:: Tu tarea ::
Reproduce sin cambios, por favor, las líneas que empiezan en la que contiene "Open the Lesezeichen" y terminan en la que contiene "(1228, 112)", ambas incluidas.

[Datos de elementos y de ubicación del texto]
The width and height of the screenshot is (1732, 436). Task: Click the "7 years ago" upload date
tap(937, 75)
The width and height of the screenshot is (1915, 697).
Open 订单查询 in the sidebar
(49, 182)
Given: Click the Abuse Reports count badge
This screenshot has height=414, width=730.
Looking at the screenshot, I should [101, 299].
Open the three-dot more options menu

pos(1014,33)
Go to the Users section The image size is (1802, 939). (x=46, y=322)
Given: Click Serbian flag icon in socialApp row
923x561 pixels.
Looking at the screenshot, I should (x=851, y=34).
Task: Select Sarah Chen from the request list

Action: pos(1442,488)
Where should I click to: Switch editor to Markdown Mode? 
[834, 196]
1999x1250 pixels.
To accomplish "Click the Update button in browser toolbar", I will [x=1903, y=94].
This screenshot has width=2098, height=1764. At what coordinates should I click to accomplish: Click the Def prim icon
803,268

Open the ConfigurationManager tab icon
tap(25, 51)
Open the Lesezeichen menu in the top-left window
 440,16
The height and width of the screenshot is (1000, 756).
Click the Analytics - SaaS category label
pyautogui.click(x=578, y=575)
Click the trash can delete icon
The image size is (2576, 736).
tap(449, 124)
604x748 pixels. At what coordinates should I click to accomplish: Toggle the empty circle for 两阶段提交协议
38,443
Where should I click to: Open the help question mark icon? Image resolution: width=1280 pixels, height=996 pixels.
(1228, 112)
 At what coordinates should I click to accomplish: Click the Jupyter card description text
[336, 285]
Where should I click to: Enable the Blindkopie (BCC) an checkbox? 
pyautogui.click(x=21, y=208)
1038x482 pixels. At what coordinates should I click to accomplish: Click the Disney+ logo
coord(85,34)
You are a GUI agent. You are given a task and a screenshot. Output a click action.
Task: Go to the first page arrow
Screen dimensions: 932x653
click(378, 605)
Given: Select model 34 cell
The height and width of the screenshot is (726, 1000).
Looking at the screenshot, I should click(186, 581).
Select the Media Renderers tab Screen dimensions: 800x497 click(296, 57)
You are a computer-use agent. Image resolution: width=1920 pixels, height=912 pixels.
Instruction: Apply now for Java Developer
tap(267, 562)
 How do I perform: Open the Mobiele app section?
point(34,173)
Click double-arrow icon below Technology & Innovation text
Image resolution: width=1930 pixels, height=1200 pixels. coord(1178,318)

:: Respuesta del ejercicio ::
Open the Lesezeichen menu in the top-left window
 440,16
The height and width of the screenshot is (1000, 756).
Click the Analytics - SaaS category label
pyautogui.click(x=578, y=575)
Click the trash can delete icon
The image size is (2576, 736).
tap(449, 124)
604x748 pixels. At what coordinates should I click to accomplish: Toggle the empty circle for 两阶段提交协议
38,443
Where should I click to: Open the help question mark icon? Image resolution: width=1280 pixels, height=996 pixels.
(1228, 112)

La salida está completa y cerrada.